I don’t know about you, but I am just now recovering from the last election season and the next election cycle has already begun.
The announcement by the County Clerk-Recorder of approaching deadlines to confirm open office seats and to file candidate nomination forms sent chills down my spine. How can it possibly be campaign season again?
I still have recurring nightmares from last November’s Turlock City Council race of robocalls, torn campaign signs and e-mail tirades of all kinds. I have heard many a Turlocker say that the 2008 City Council race was the nastiest campaigning the city has ever seen.
This year I am praying for a more civilized, but not boring — I am still a journalist — campaign season. Although there are no Turlock City Council seats open this November, thank God, three seats are open on the Turlock Unified School District Board of Trustees.
In the past, school board races have been fierce but somewhat limited in their impact on the community as a whole. Unfortunately, the majority of local residents I have spoken to have the attitude that if they don’t have kids currently in school, then why should they care who runs the District.
This year should be different. With the drastic cuts the schools have undergone, even the previously uninterested are concerned about the quality of education our city’s youth are receiving. I, for one, am glad that my daughter graduated from high school this past May. I don’t see how the schools will be able to maintain instructional excellence after the most recent budget cuts.
Having to face tough choices on budgetary expenditures has now become deciding between a rock and a hard place. Why any sane person would want to voluntarily serve on the board that has to make these decisions is beyond me. I have a hard enough time explaining to my daughter why I decided to spend our vacation money on car repairs. Telling hundreds of teachers that they can all take a pay cut or else dozens will lose their jobs is my definition of torture.

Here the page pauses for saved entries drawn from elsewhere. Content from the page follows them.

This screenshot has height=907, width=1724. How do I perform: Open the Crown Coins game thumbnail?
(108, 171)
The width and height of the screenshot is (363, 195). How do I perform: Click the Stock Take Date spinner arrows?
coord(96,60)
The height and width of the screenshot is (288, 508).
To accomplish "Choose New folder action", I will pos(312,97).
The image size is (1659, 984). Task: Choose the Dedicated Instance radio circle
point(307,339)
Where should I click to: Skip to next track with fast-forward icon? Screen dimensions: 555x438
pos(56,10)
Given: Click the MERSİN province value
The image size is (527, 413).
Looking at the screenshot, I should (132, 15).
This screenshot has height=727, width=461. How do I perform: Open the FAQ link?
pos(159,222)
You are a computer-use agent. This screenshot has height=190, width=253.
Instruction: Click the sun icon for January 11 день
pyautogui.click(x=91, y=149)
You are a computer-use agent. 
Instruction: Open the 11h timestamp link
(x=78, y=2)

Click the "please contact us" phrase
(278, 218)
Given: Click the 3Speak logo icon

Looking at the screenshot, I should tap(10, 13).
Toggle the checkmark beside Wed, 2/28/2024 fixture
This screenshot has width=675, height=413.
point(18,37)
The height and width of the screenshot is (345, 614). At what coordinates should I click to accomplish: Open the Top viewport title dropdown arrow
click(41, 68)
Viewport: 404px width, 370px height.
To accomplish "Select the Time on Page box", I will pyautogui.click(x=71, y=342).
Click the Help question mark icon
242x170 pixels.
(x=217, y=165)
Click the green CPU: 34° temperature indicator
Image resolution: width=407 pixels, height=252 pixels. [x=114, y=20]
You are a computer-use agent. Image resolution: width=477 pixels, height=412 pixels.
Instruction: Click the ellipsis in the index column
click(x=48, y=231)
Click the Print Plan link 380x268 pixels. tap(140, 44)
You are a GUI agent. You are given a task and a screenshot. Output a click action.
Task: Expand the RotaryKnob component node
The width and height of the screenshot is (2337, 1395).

Hopefully, the voters will remember how hard it has become to serve the community as a school board member and not take out their state government frustration on local officials running for reelection. But, let’s face it, the voters will take incumbent trustees to task. They will ask hard questions and expect honest answers. That is the way our system works.
And although I am dreading the day the first local campaign sign appears in one of my neighbors’ lawns, I am thankful that I live in a country where everyone’s opinion can be heard and every vote counts.
No matter how nasty our election campaigns get, I am proud to live in a country where freedom still rings.